REQUIRED ACTION => Only one stretch of the listing below is wanted. Give it again exactly, from the line with "Select the TRON coin tile" through the line with "The image size is (743, 567).".

TASK MATERIAL =>
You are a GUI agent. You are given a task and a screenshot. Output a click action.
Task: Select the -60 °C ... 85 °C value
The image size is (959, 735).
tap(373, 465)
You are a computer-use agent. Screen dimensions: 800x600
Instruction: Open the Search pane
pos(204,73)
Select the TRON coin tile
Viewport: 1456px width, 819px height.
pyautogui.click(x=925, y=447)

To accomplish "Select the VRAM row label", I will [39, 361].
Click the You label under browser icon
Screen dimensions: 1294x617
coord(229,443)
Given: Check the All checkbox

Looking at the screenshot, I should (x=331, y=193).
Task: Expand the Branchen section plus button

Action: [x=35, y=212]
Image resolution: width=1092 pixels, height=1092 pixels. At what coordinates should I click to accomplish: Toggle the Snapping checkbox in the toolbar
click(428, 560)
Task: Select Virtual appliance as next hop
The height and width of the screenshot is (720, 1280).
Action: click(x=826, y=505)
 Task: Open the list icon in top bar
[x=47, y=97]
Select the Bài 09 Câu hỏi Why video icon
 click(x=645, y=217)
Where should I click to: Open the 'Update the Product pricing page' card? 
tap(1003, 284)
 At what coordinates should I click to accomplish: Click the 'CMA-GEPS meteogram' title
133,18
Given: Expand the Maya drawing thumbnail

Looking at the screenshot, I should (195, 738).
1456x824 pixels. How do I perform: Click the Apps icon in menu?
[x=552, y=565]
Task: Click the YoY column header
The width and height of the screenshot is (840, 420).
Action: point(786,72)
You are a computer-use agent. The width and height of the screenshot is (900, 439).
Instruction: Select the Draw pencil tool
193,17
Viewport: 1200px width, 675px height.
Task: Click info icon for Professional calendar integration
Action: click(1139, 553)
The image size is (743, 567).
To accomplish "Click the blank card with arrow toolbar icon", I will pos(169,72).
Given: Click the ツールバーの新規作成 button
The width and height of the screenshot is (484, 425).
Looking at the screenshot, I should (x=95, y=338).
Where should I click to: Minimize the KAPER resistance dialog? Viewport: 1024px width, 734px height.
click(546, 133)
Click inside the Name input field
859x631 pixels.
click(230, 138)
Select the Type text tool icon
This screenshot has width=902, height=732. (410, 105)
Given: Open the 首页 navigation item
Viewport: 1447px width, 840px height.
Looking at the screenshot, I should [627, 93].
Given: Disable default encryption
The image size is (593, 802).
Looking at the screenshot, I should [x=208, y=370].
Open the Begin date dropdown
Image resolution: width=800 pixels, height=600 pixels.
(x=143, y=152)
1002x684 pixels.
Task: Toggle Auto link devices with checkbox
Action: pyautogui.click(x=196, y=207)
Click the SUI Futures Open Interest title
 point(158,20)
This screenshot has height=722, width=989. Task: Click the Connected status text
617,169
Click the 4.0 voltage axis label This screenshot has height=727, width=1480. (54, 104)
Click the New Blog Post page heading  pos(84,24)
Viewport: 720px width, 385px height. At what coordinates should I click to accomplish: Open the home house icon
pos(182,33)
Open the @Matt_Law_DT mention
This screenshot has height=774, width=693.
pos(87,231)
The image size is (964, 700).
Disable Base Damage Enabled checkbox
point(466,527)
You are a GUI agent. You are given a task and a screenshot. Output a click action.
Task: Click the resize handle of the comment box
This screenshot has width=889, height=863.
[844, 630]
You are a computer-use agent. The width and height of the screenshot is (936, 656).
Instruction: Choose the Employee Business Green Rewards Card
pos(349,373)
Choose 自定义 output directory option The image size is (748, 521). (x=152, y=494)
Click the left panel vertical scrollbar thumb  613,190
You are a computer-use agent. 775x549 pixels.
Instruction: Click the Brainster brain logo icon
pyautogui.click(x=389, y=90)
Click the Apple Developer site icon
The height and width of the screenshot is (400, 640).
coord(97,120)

EXERCISE ANSWER =>
Select the TRON coin tile
Viewport: 1456px width, 819px height.
pyautogui.click(x=925, y=447)

To accomplish "Select the VRAM row label", I will [39, 361].
Click the You label under browser icon
Screen dimensions: 1294x617
coord(229,443)
Given: Check the All checkbox

Looking at the screenshot, I should (x=331, y=193).
Task: Expand the Branchen section plus button

Action: [x=35, y=212]
Image resolution: width=1092 pixels, height=1092 pixels. At what coordinates should I click to accomplish: Toggle the Snapping checkbox in the toolbar
click(428, 560)
Task: Select Virtual appliance as next hop
The height and width of the screenshot is (720, 1280).
Action: click(x=826, y=505)
 Task: Open the list icon in top bar
[x=47, y=97]
Select the Bài 09 Câu hỏi Why video icon
 click(x=645, y=217)
Where should I click to: Open the 'Update the Product pricing page' card? 
tap(1003, 284)
 At what coordinates should I click to accomplish: Click the 'CMA-GEPS meteogram' title
133,18
Given: Expand the Maya drawing thumbnail

Looking at the screenshot, I should (195, 738).
1456x824 pixels. How do I perform: Click the Apps icon in menu?
[x=552, y=565]
Task: Click the YoY column header
The width and height of the screenshot is (840, 420).
Action: point(786,72)
You are a computer-use agent. The width and height of the screenshot is (900, 439).
Instruction: Select the Draw pencil tool
193,17
Viewport: 1200px width, 675px height.
Task: Click info icon for Professional calendar integration
Action: click(1139, 553)
The image size is (743, 567).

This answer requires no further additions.